A jinx is a person or thing that carries bad luck. The origin is unknown, but Douglas Wilson has suggested an etymology that could very well be correct.

According to Wilson’s hypothesis, jinx comes from a character named Jinks Hoodoo in the 1887 play Little Puck starring Frank Daniels. The cast list, as printed in the New York Daily Tribune of 18 January 1888, described the character as:

Jinks Hoodoo, esq., a curse to everybody

Hoodoo is a variation of voodoo From Lippencott’s Magazine of Literature, Science and Education, July 1870:

A few years back the rites of the “Hoodoo” were practiced and believed in the city of New Orleans.

And in the sense of a bringer of bad luck from the Boston Daily, 7 January 1883:

There are many persons in the profession who have wide fame as “Jonahs” or “Hoodoos.” I could name have a dozen to you, really capable and intelligent actors, and one an excellent stage manager—a very old man, but alive yet, I guess, who have been so often associated with unfortunate theatrical ventures that in time it has come to be regarded as their fault, or at least due to them, that disaster hovered over everything with which they were connected.

Daniels was one of the leading comic actors of the day and Little Puck was very popular. Within a few years, the name Jinks Hoodoo was being applied to bearers of bad luck. From the Hawaiian Gazette, 19 March 1895:

When they heard of the ship’s escape the winners were glad and the losers declared that Mr. Ficke was a genuine “Jinks Hoodoo.”

And the Nevada State Journal of 4 April 1906:

Harrison is evidently a child of misfortune. He seems to be the only original “Jinks Hoodoo.” Wherever there is a brick house to fall, Harrison is there to furnish a cushion, but not to tumble. Wherever there is a cloudburst, Harrison does the wet-dog act.

Early in the 20th century, jinx, with the x, began to appear as a standalone term. From the Bud Fisher comic A. Mutt (later to become Mutt & Jeff) from 1908:

They scratched Nappa after all the trouble I had doping him. ‘Sno use. There’s a jinx on me. Here’s where I quit.

And later in that same strip:

That hedge [moustache] always was a jinx to me.

And we have this from the 17 June 1910 Fort Wayne Sentenel that uses both jinx and hoodoo:

Of course every one has heard what a baseball jinx is.
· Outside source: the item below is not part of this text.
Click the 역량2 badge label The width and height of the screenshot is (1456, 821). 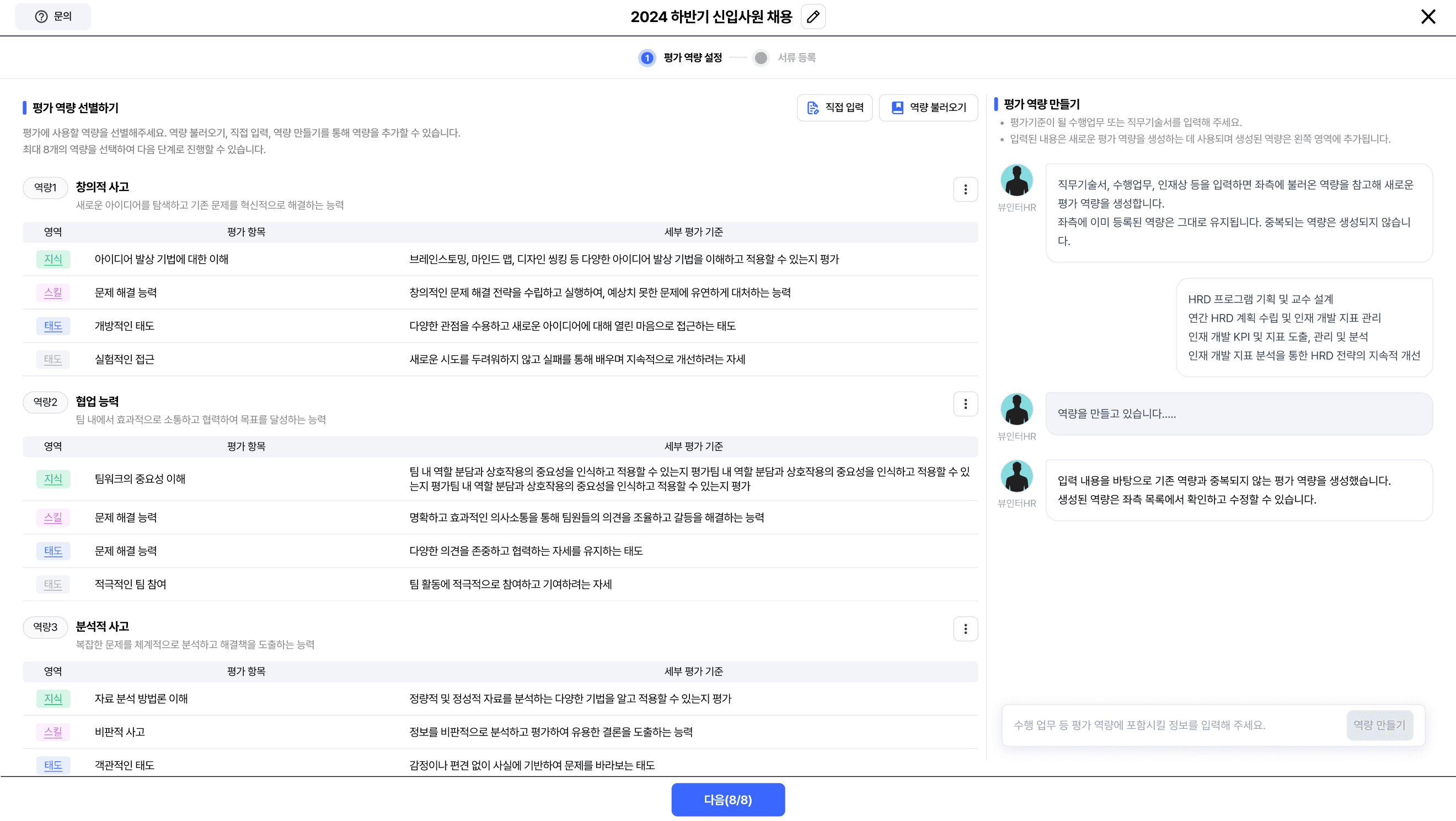click(45, 402)
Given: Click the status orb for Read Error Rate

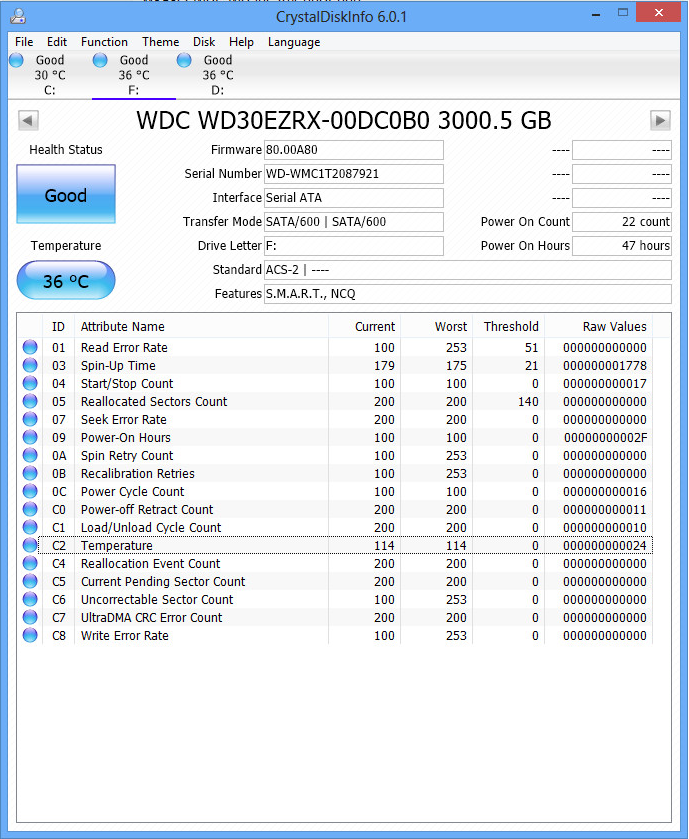Looking at the screenshot, I should click(x=30, y=347).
It is more popularly known to the layman as a hoodoo, but the ball players themselves call it a jinx. Bob Enos avers that Owner Annis appears to be the jinx of the local club and that the players are getting so that they hate to have him meet them on the road.

Around this time, jinx became an established term of art in sports writing.

But this origin in Jinks Hoodoo from Little Puck is far from the only explanation. The traditional explanation, included in the Oxford English Dictionary and most other standard dictionaries, is that jinx is a variant of jynx, a name from the wryneck, a bird used in witchcraft. From George Daniel’s Trinarchodia of 1649:

Where not a Silver Iyng, or Pigeon, fell To Pay the Markman.

And Thomas Urquhart, in his 1693 translation of Rabelais, used the jynx as a term for a charm or spell:

These are the Philtres, Allurements, Jynges, Inveiglements [les philtres, iynges, et attraictz], Baits, and Enticements of Love.

The problem with this standard explanation is that the use of jynx to mean a charm or spell is vanishingly rare and there is more than a two-century gap between Urquhart and the modern appearance of jinx. It just does not seem very plausible.

Other explanations, usually associated with a person or character named Jinks, have been proffered. These characters sometimes bring trouble or vexation along with them, but the supporting evidence for these other explanations is generally weak.

These Jinks have included a minor character in Dickens’s 1836-37 The Pickwick Papers and a Captain Jinks of the Horse Marines, the subject of a popular barroom ballad. But one of the more intriguing suggestions is given by Gerald Cohen and Barry Popik who unearthed a poem from September 1859 that appeared in The Printer, a monthly New York City newspaper focusing on the arts. The poem is a spoof of Poe’s more famous The Raven, with the character of Jinks playing the raven role. In the poem, an intrepid reporter has no story but Jinks, a messenger from the editor, keeps demanding more copy:

Once in August, wet and dreary
Sat this writer weak and weary
Pondering o’er a memorandum book of items used before
“Sure, that must be Jinks,” we muttered—
“Jinks that’s knocking at our door;
Jinks, the everlasting bore.”
“Tell the foreman there’s no copy, you ugly little bore.”
Quoth our devil, “send him more.”

This explanation also has the benefit of being about the newspaper business, a subject that early twentieth century sportswriters would have been familiar with. But there is a still a big gap between 1859 and 1908, when the modern term jinx appears. One would expect to find Jinks being used in the sense of bad luck or the bearer of bad tidings in the intervening years, but the citations are not to be found.

So Wilson’s explanation of the origin in the character of Jinks Hoodoo is the one best supported by evidence.